■ **Ausgewählter Textauszug**
Der einzige Unterschied  besteht im Sidescanverfahren, dass nur der GT52 beherrscht, allerdings braucht er dazu auch das passende Gerät, nämlich den
Striker 7SV.
Der gt20 ist ein Zweifrequenzgeber, der die Chirp Funktionen des Gerätes nur in einem sehr schmalen Band von +-5Khz ausführen kann und
daher die Vorteile des Chirpverfahrens, wie bessere Objekttrennung usw., nicht nutzt.
Es macht deshalb bei allen Garmin CHirp Geräten Sinn, einen Chirp Geber, wie z.B. den Gt22,Gt52, zu nutzen.
Im Süßwasser würde ich heute nicht mehr auf die Sidescan Funktionen verzichten. Nur mit dieser Scanmethode bekommt man
eine Vorstellung davon, wo sich der Fisch in Bezug auf die Bootsposition befindet.

■ **Die Einträge**
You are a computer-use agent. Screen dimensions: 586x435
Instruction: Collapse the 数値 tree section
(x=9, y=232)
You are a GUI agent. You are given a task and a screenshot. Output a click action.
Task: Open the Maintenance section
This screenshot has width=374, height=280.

■ **Gestellte Aufgabe 1**
Gib aus dem Textauszug über Garmin-Geber den Wortlaut zurück, der mit „Der einzige Unterschied“ beginnt und mit „Striker 7SV.“ endet.
■ **Gestellte Aufgabe 2**
Welche Modellbezeichnungen von Gebern und Geräten werden im Textauszug über Garmin-Geber genannt? Führe jede einmal auf.
Die Einträge stammen aus einer anderen Quelle als der Textauszug.

■ **Endgültige Antwort 1**
Der einzige Unterschied  besteht im Sidescanverfahren, dass nur der GT52 beherrscht, allerdings braucht er dazu auch das passende Gerät, nämlich den
Striker 7SV.

■ **Endgültige Antwort 2**
GT52, Striker 7SV, gt20, Gt22